Por alguns segundos, uma mulher desapareceu entre a plataforma e o trem.
Quem estava no local relata que o desespero foi imediato: gritos, correria, passageiros tentando ajudar e a apreensão de quem assistia sem saber exatamente o que fazer.
Basta imaginar a cena para entender o que pode ter passado pela cabeça daquela mulher naquele instante: o medo de não conseguir sair, de ser atingida e de que aqueles segundos fossem os últimos.
Felizmente, desta vez, houve socorro.
Houve ajuda de outros passageiros.
Houve um desfecho diferente daquele que todos temiam.
Mas a pergunta que fica é inevitável: quantas pessoas precisam sentir medo para que o transporte público seja tratado como a prioridade que deveria ser?
Nos últimos dias, a queda da passageira entre a plataforma e o trem somou-se a outro episódio grave: o tiroteio registrado em uma estação do metrô.
São casos diferentes, mas que expõem o mesmo problema.
Quem depende diariamente do transporte público já incorporou à rotina algo que jamais deveria fazer parte dela: a necessidade de estar constantemente em alerta.
Todos os dias, milhões de pessoas utilizam o transporte público ferroviário. São trabalhadores, estudantes e famílias que passam horas em deslocamento para sustentar suas casas, buscar oportunidades ou construir o próprio futuro. Nesse percurso, enfrentam plataformas lotadas, vagões cheios, pressa, insegurança e a preocupação constante de chegar bem ao destino.
Para quem depende do sistema, trem e metrô não são alternativas.
São necessidades.
Talvez seja justamente por isso que episódios como a queda da passageira ou o tiroteio em uma estação provoquem tanta identificação.
Porque qualquer usuário consegue se imaginar naquela situação.
Não apenas pelo acidente em si.
Mas pela percepção de que basta um descuido, um empurrão ou um momento de caos para que a rotina se transforme em tragédia.
O que se vê com frequência é a superlotação.
Plataformas tomadas por pessoas.
Vagões onde mal existe espaço para respirar.
Passageiros disputando centímetros para conseguir embarcar.
O trabalhador já sai de casa calculando horários, integrações e possíveis atrasos.
Protege o celular.
Segura a mochila junto ao corpo.
Tenta encontrar espaço onde ele praticamente não existe.
Agora, também precisa se preocupar com a própria segurança física.
E existe algo profundamente errado nisso.
Porque a superlotação não é apenas um desconforto.
Ela aumenta os riscos, dificulta a circulação, transforma pequenos incidentes em situações potencialmente graves e reduz a capacidade de reação em momentos de emergência.
O mais preocupante é que a indignação parece durar cada vez menos.
Uma mulher cai entre a plataforma e o trem.
Um tiroteio acontece em uma estação.
Passageiros relatam furtos e arrastões.
A notícia circula, repercute por alguns dias e depois desaparece.

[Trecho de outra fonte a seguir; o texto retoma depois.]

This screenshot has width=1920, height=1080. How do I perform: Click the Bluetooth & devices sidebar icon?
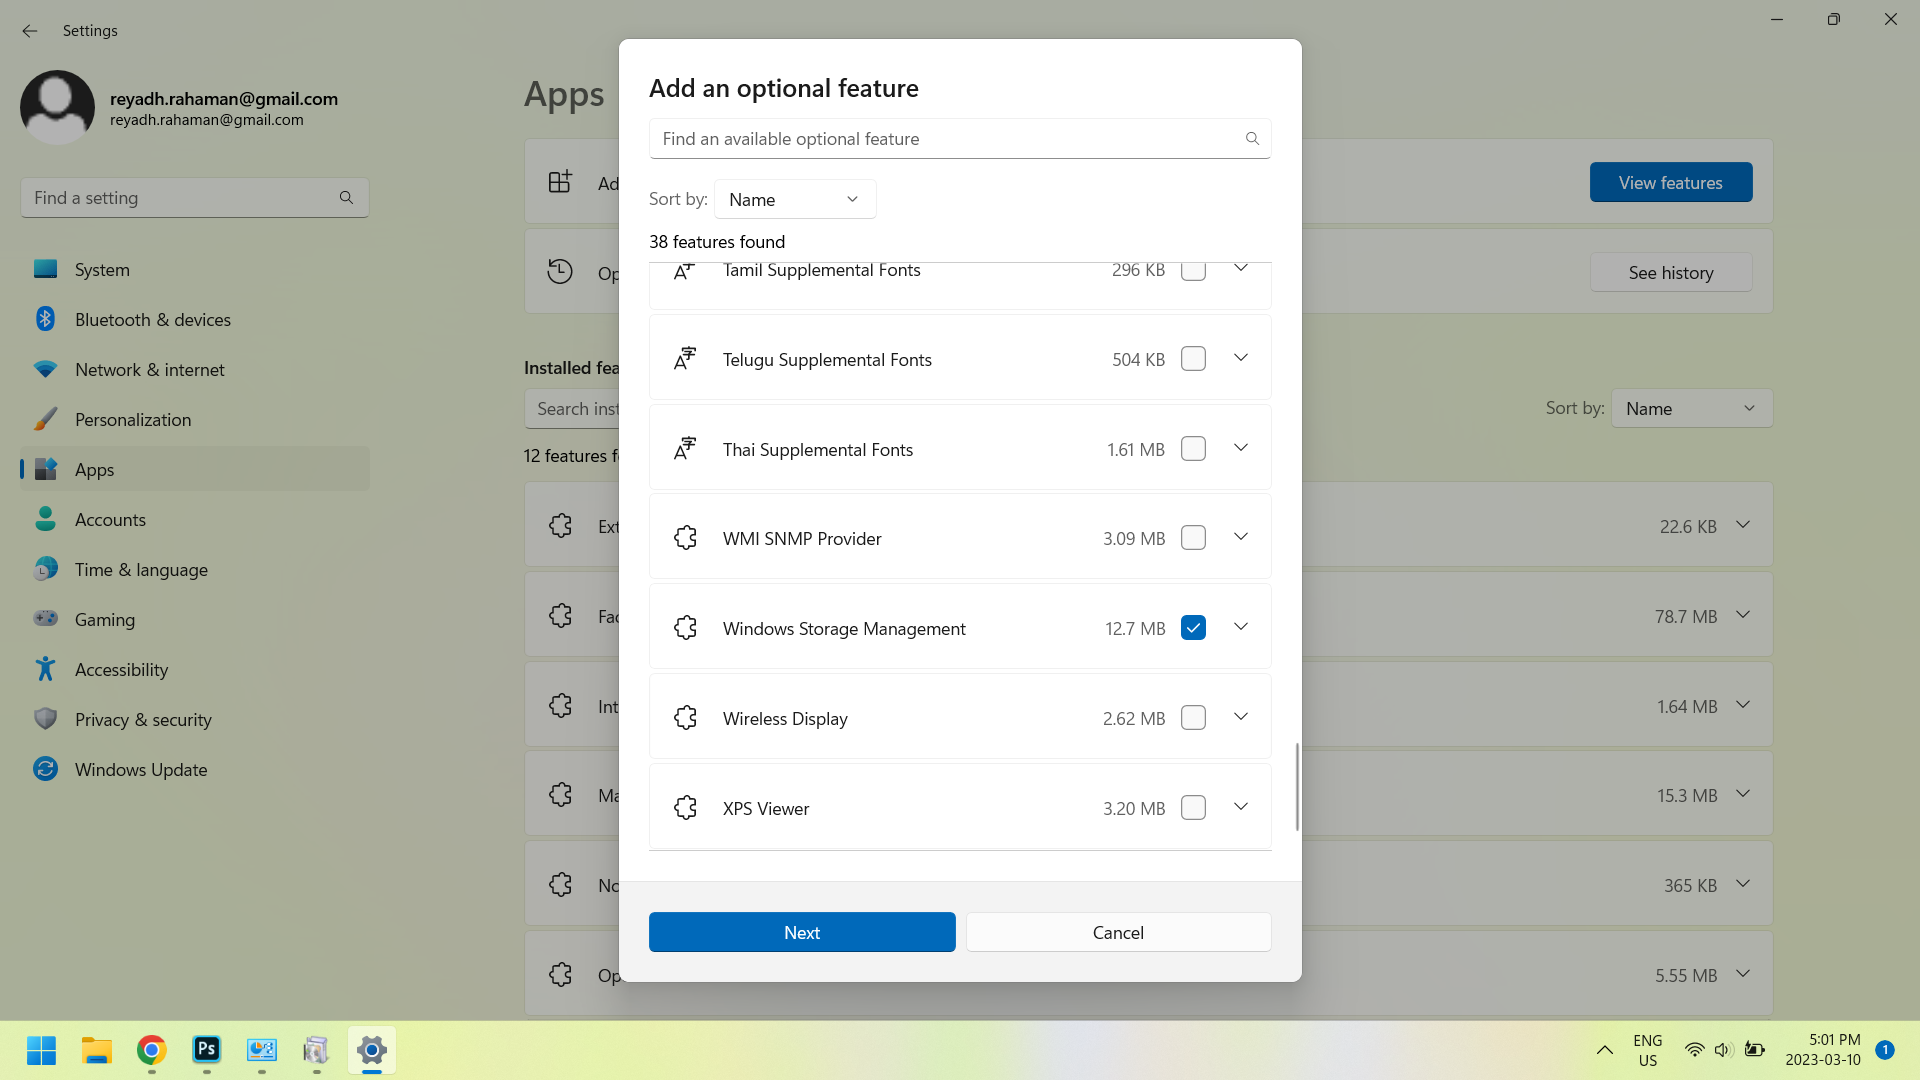point(45,319)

Enquanto isso, tudo volta ao normal.
Ou melhor: volta ao anormal que aprendemos a aceitar como normal.
O transporte público não é um favor prestado à população.
É um serviço essencial.
E quem paga a passagem não está comprando apenas deslocamento.
Está pagando por dignidade.
Também não estamos falando de um problema sem solução.
Estamos falando de investimento, planejamento, fiscalização, ampliação da capacidade do sistema, segurança nas estações e plataformas preparadas para receber milhões de passageiros sem transformar cada embarque em um risco.
Quando o transporte funciona mal, o prejuízo não é apenas do passageiro.
É do Estado.
É da economia.
É da qualidade de vida.
É do trabalhador que passa horas em deslocamento.
Da mãe que chega mais tarde em casa.
Do estudante que enfrenta uma rotina exaustiva para conseguir estudar.
Por isso, cobrar mais segurança, conforto e dignidade no transporte público não é exigir privilégio.
É exigir o básico.
A mulher que caiu entre a plataforma e o trem conseguiu ser salva.
Mas o passageiro não pode depender da sorte, da reação rápida de desconhecidos ou da expectativa de que nada pior aconteça.
Transporte público deveria ser caminho para casa, não exercício diário de sobrevivência.
Quem embarca todos os dias não está pedindo favor.
Está pedindo respeito.
Respeito por quem acorda cedo, trabalha, estuda, produz riqueza e sustenta o Estado todos os dias.
(Este texto não reflete, necessariamente, a opinião do portal HojeDiario.com).